The first step is to gather the tools you will need in order to properly convert a standard 4×8 sheet of drywall into the size and shape you will need for your application. A standard drywall project will require you to have the following tools in place:
§       Tape measure
§       T-square
§       Razor knife
§       Drill
§       4×8 sheet of drywall
§       Drywall screws
§       Pencil
Before starting any large drywall project, it is important to elicit the help of a good friend or two as you will need help carrying and holding the drywall sheets in place as you install them. Drywall panels are too clumsy and heavy to try to install yourself. 
The walls in your home are simply wooden framing covered by drywall. The framing provides a surface that you can use to hold your drywall in place. When placing your drywall panels against the framing of your wall, make sure that both sides of the drywall overlap the wooden studs by at least 2 inches on either side to give you ample room for attaching the panel to the framework. 
Press the board firmly against the frame, but be careful not to crack or damage the drywall and run a drywall screw through the board and into the wooden stud. Repeat this process every 6 inches or so on either side of the panel so that it is firmly affixed to the wall. Countersink the screws just barely below the surface.
Slide the next panel in place beside the panel you just installed, making sure that the panel is butted as closely to the already attached panel and attach it to the frame in the same manner. Continue attaching boards in this same manner until the entire area of the wall has been covered. 
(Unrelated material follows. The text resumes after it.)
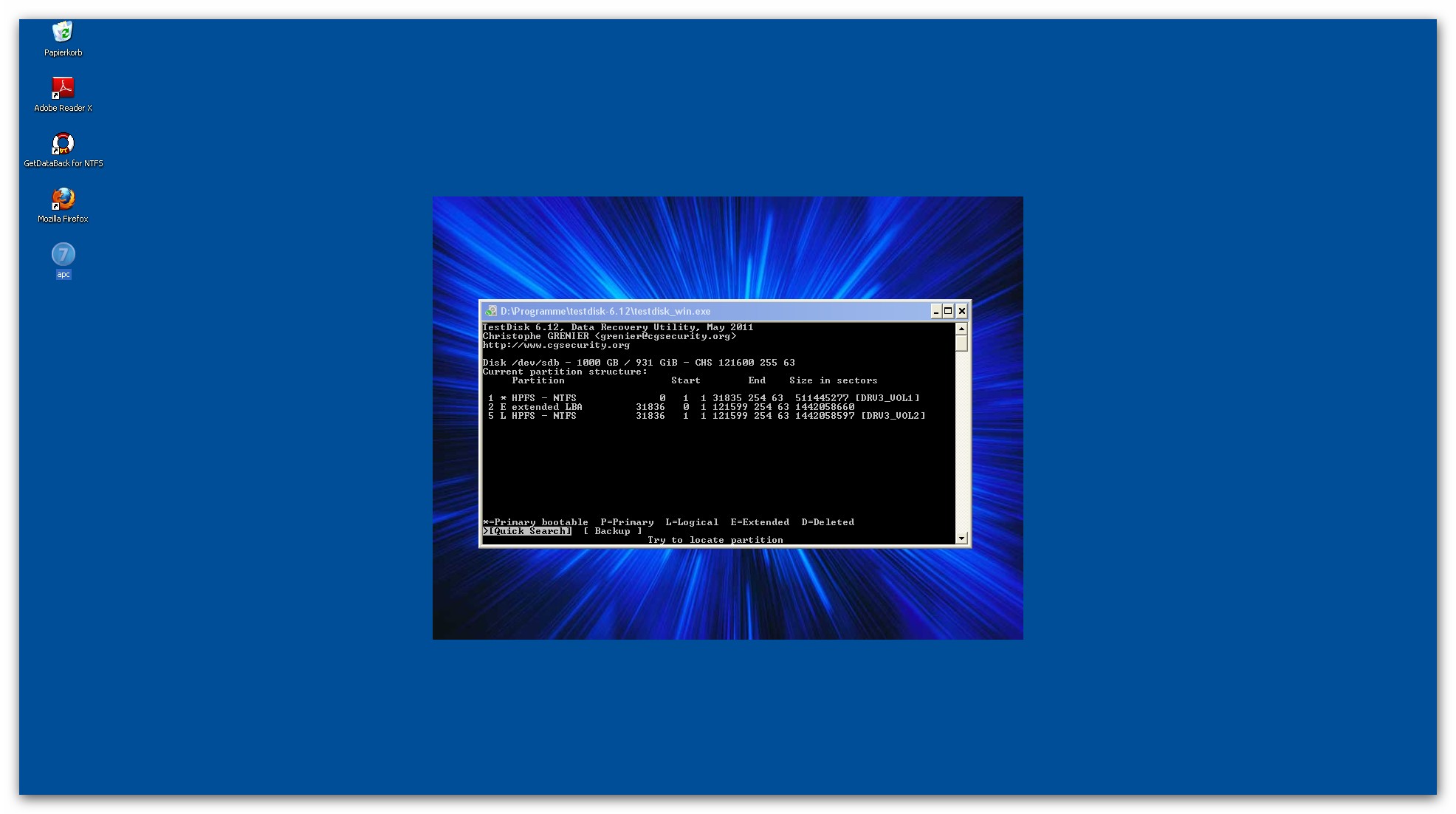Screen dimensions: 1456x814
Task: Close the testdisk_win.exe console window
Action: tap(961, 311)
Most walls will require you to cut a few drywall panels to. This is accomplished by using a t-square and a razor knife. Mark the piece of drywall with the dimensions you need. Place the straight edge of the t-square along the plot points and draw a cut line down the board. Without removing the t-square, score the board with the razor knife by running it along the cut line with just enough pressure to make a visible indention. Stand the panel up, place your knee in the center area of the cut line and then snap the board backward against your knee. It should break cleanly along the cut line. Then run the razor knife along the paper still holding the panel together. This technique may require a little practice, but offers the best way to make a clean, straight cut. 

The drywall will still need to be finished, however, before the project is complete.